◆ How to complete this task
The task calls for an exact retyping of the lines from the one holding "The width and" through the end of the listing, with pictures omitted and nothing added.

★ ★ ★

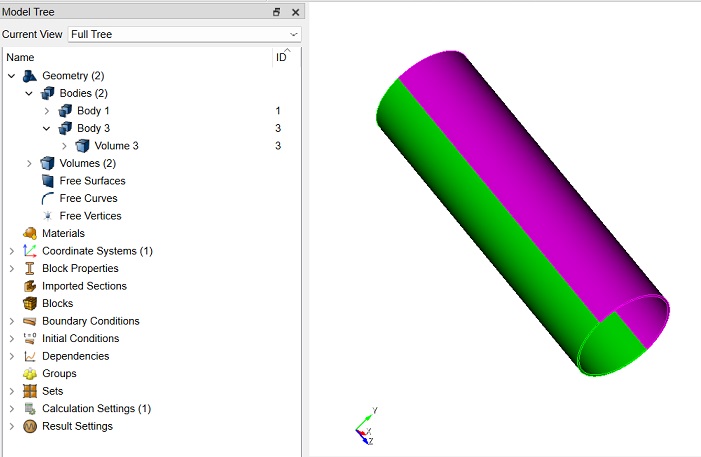Screen dimensions: 701x457
Task: Click the Geometry node icon
Action: coord(30,76)
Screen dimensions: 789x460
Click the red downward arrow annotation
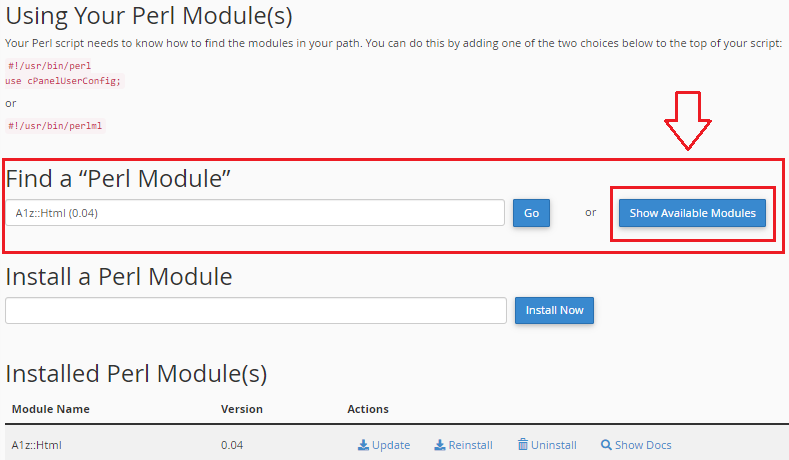click(687, 120)
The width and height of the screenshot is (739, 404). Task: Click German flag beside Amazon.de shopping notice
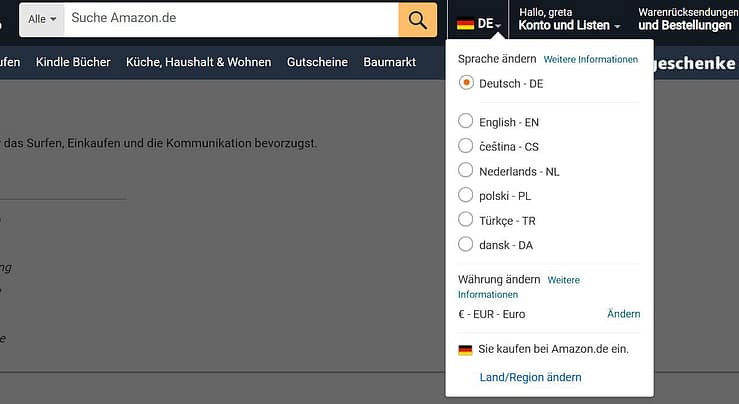[x=465, y=350]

★ ★ ★

◆ Answer
The width and height of the screenshot is (739, 404). Task: Click German flag beside Amazon.de shopping notice
[x=465, y=350]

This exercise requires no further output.